3 ►Cardiovascular abnormalities

is the most dangerous lesion of the disease and the leading cause of death. Aortic root dilatation, ascending aorta dilatation, aortic dissection and heart failure and other serious cardiovascular diseases can lead to sudden death of patients. Other manifestations include heart valve insufficiency, heart failure, and various arrhythmias, such as conduction block, atrial fibrillation, and ventricular arrhythmias.

In addition, KFS patients mayOther system performance [4]:

1.Respiratory system: Mainly spontaneous pneumothorax, which can recur due to rupture of apical bullae;

2.Genitourinary organs: polycystic kidney disease, female uterine prolapse, dysuria;

3.Nervous system: Dura (spinal) membrane burst, nerve root irritation symptoms;

4. Muscle:Muscular dysplasia;

5.Body surface part: dermatoglyphic changes, hernia, etc.;


MFS Diagnostics

According to the latest “Revised Ghent Criteria (2010)”, the diagnostic requirements for MFS are as follows [5]:

1. If there is no family history of MFS, either of the following:

1) Aortic root aneurysm or aortic root dissection (Z≥2) and lens dislocation

2) Aortic root aneurysm or aortic root dissection (Z≥2) and FBN1 mutation

3) Aortic root aneurysm or aortic root dissection (Z≥2) and systemic score≥7

4) Coexistence of lens dislocation, FBN1 mutation and known aortic root aneurysm or aortic root clip


2. If there is a family history of MFS, either of the following:

1) Lens dislocation

2) Whole body system score≥7

3) Aortic root aneurysm or aortic root dissection (Z≥2 for those over 20 years old, Z≥3 for those under 20 years old).

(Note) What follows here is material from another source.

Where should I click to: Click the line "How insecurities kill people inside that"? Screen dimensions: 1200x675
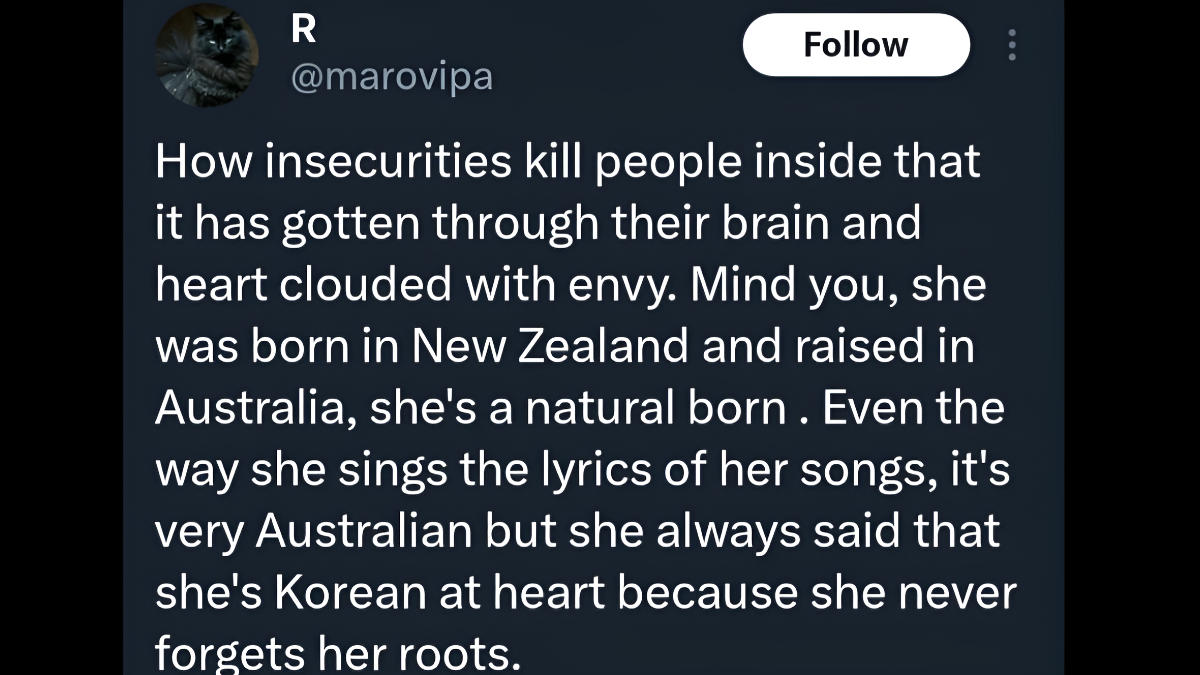pyautogui.click(x=568, y=162)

Note: The total score of the whole body system is 20 points, and the score ≥ 7 points indicates that the whole body system is involved;


Can MFS be prevented?

MFS is an autosomal dominant disorder. To try to avoid the birth of affected offspring, patients should be provided with genetic counseling to inform their offspring that the genetic risk is 50%. In addition, prenatal diagnosis of high-risk pregnancies can be performed with ultrasound during pregnancy.

For individuals suspected of MFS, early diagnosis and early intervention should be sought. There is no specific treatment for this disease, and symptomatic treatment is still the mainstay, including drug therapy based on beta-blockers and surgical treatment based on vascular replacement and valve repair [6]. But overall, the treatment effect of this disease is not satisfactory, and the prognosis of patients is extremely poor.


1. Lucia Brunello, Laura Marshall. Marfan syndrome. Rev Dis Primers.2021 Sep 2;7(1):63. doi: 10.1038/s41572-021-00304-y.


2. Chu Gejin, Zhang Qingjiong, Guo Xiangming. Advances in clinical diagnosis and molecular biology of Marfan syndrome. Chinese Journal of Practical Ophthalmology, 2002, 20(4), 245-249.

3. Adam DB, Paul DS. Marfan Syndrome: A Clinical Update. J Am Acad Orthop Surg, 2017;25(9):603-609. doi: 10.5435/JAAOS-D- 16-00143.

4. Reed E Pyeritz. Marfan syndrome: improved clinical history results in expanded natural history. Genet Med, 2019, 21(8):1683-1690. doi: 10.1038/s41436-018- 0399-4.

5. Loeys BL, Dietz HC, Braverman AC, et al. The revised Ghent nosology for the Marfan syndrome. J Med Genet 2010, 47(7): 476-485. doi: 10.1136 /jmg.2009.072785.

6. Yunxiao Yang, Xiubin Yang. Research progress of vascular smooth muscle cell phenotype conversion and vascular lesions in Marfan syndrome. Chinese Journal of Cardiovascular Diseases, 2022, 50(4): 410- 414.